Merkmal Dynamik

Die fraktale Fabrik ist nicht der erste Strukturierungsansatz. Bei dem herkömmlichen Konzept der Fertigungsstrukturierung ist die entscheidende Schwäche die Statik. Auch wenn das Produkt oder der Fertigungsprozeß sich verändert, wird nur selten die Fertigungsstruktur mitverändert. Im Gegensatz dazu wird von einem Fraktal verlangt, daß es die entscheidende Eigenschaft Vitalität aufweist.
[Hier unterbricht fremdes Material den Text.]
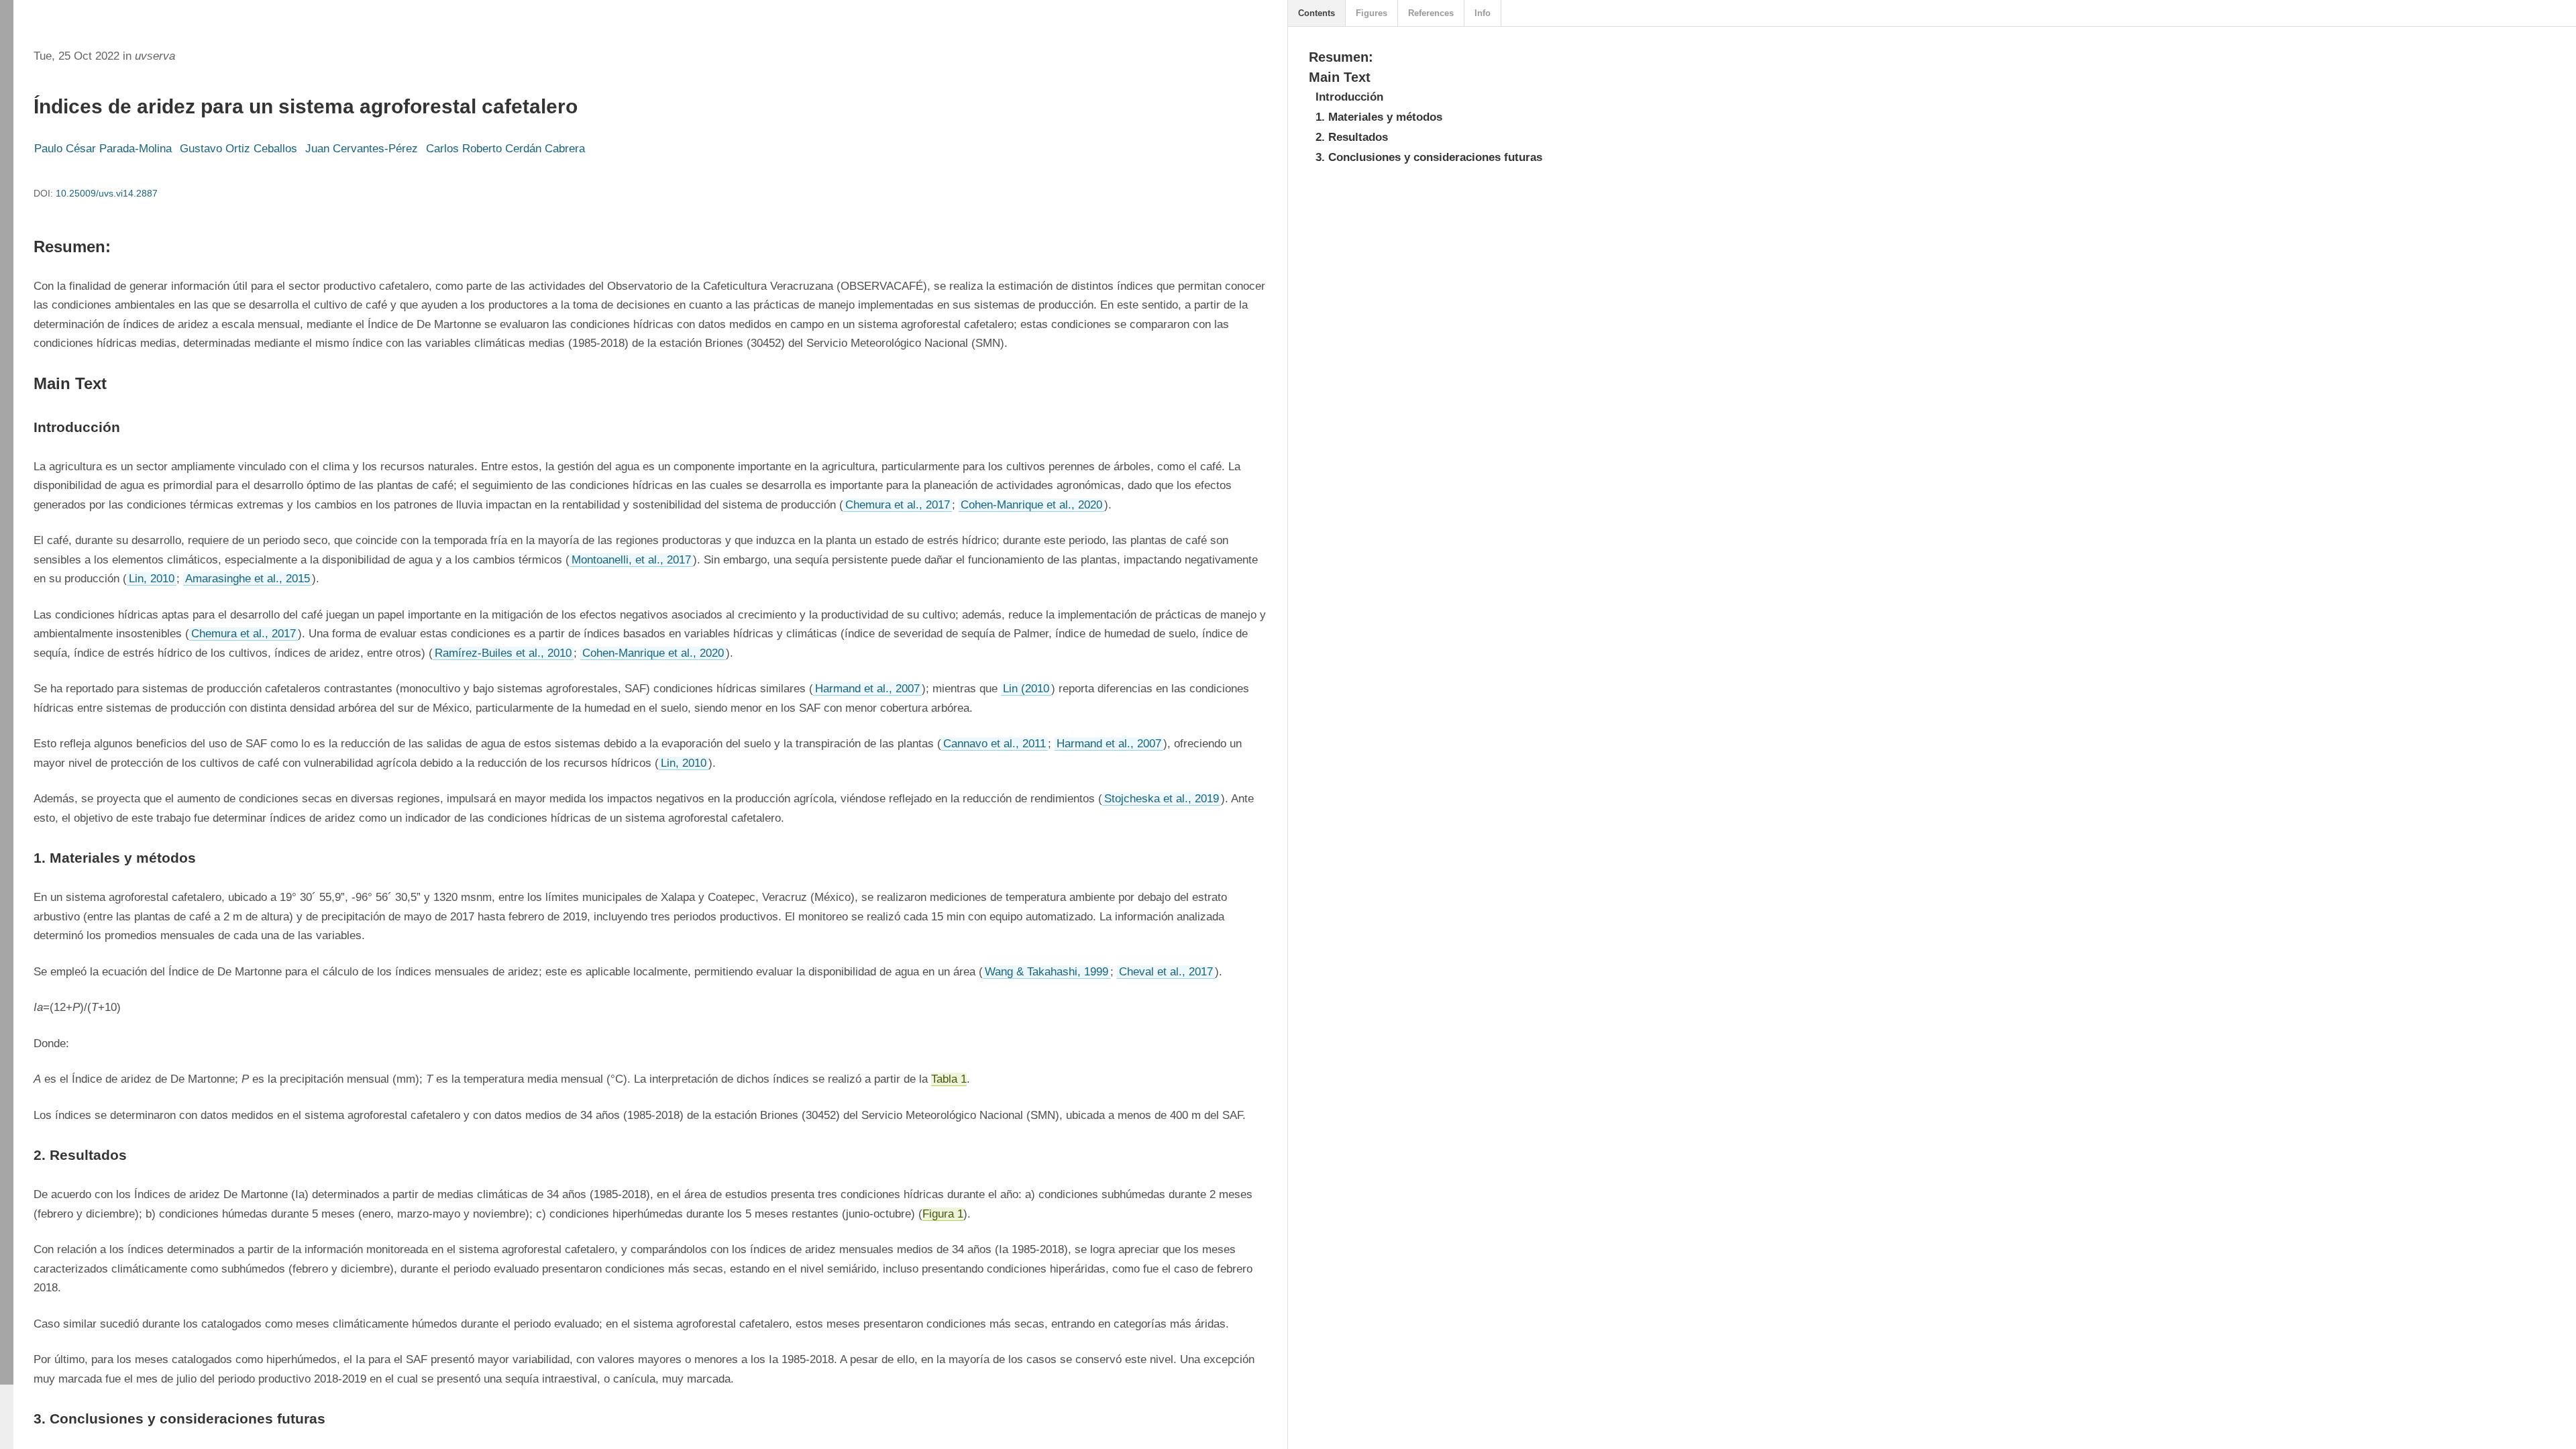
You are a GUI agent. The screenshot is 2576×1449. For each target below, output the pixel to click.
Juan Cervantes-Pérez (361, 148)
Der aus der Biologie bzw. Medizin stammende Begriff der Vitalität kann mit den Ausdrücken 'Lebensfähigkeit', 'Lebenskraft' oder 'Lebendigkeit' umschrieben werden. Ursprünglich nur auf Lebewesen bezogen, kann man mit diesem Begriff aber auch die entsprechende Eigenschaft von intelligenten Systemen (Systeme, die adaptiv auf jeweilige Umgebungseinflüsse reagieren) anwenden. Grundlegend ist die Abkehr von eindimensional geprägten Betrachtungsweisen, wie z. B. Bilanzkennziffern, Gewinn- und Verlustrechnung oder Liquiditätsrechnung. Die Vitalität eines Unternehmens läßt sich über die Zeit mit folgenden Lebensphasen beschreiben: Konzeption - Realisierung - Reife - Optimierung - Alterung und Überalterung. Hier tritt wiederum das Phänomen der Selbstähnlichkeit zu Tage, da sich dieselben Stufen auch bei jedem Produkt feststellen lassen. So bedeutet etwa eine Marktsättigung nur, daß keine Innovation des Produktangebotes stattgefunden hat. Genauso muß auch in einem Unternehmen eine fortwährende Innovation erfolgen, um wettbewerbsfähig zu bleiben.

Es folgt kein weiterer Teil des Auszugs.